WordCatch is a webapp which helps non-native English speaker learn English. It gives users a few word candidates to fill in an incomplete phrase. For example, when a user typing "different _ them", our webapp will prompt out the following candidates: "different from them", "different than them", "different to them", "different about them" etc, and their number of occurance in the UMBC WebBase Corpus respectively. Each word candidate is accompanied with two example sentences. It also supports filtering by part of speech.
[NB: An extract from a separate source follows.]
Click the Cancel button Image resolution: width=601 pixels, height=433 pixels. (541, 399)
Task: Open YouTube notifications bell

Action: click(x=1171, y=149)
When a user typing "v. an issue", it will prompt out candidates like "submit an issue", "have an issue", etc.
WordCatch is built by/on:
- Spark
- Hbase
- NLTK(Natural Language Toolkit)
- Django
When we want to get all word candidates which fill in the phrase "different _ them", we could query Hbase like this get 'wordcatch_umbc','07:different,them',[2]
in hbase shell.
In this example:
Table Name: wordcatch_umbc
Partition key: 07:different,them
Prefix 07 means the key is salted to regions.
Column Family: 2
It means we want to find all word candidates filled in the middle blank.
Column key: 2:from
the word candidate with column family name 2
Cell:
{
"count":278,
"pos":"IN",
"example":[
"We still have too many Americans who give into their fears of those who are different from them",
" For centuries, the Japanese have considered Burakumin people as descendants of Korean prisoners of war, even though there is no evidence that they are racially different from them"
]
}
In this json file:
count
the word candidate occurance in the umbc copus
pos
the part of speech of this word candidate (See Penn TreeBank Project)
example
example sentences to further clarify the usage
Cell Converter : help generate Cell
for the bulk load by HFile.
Should upgrade the Django App to get compatible with the new schema.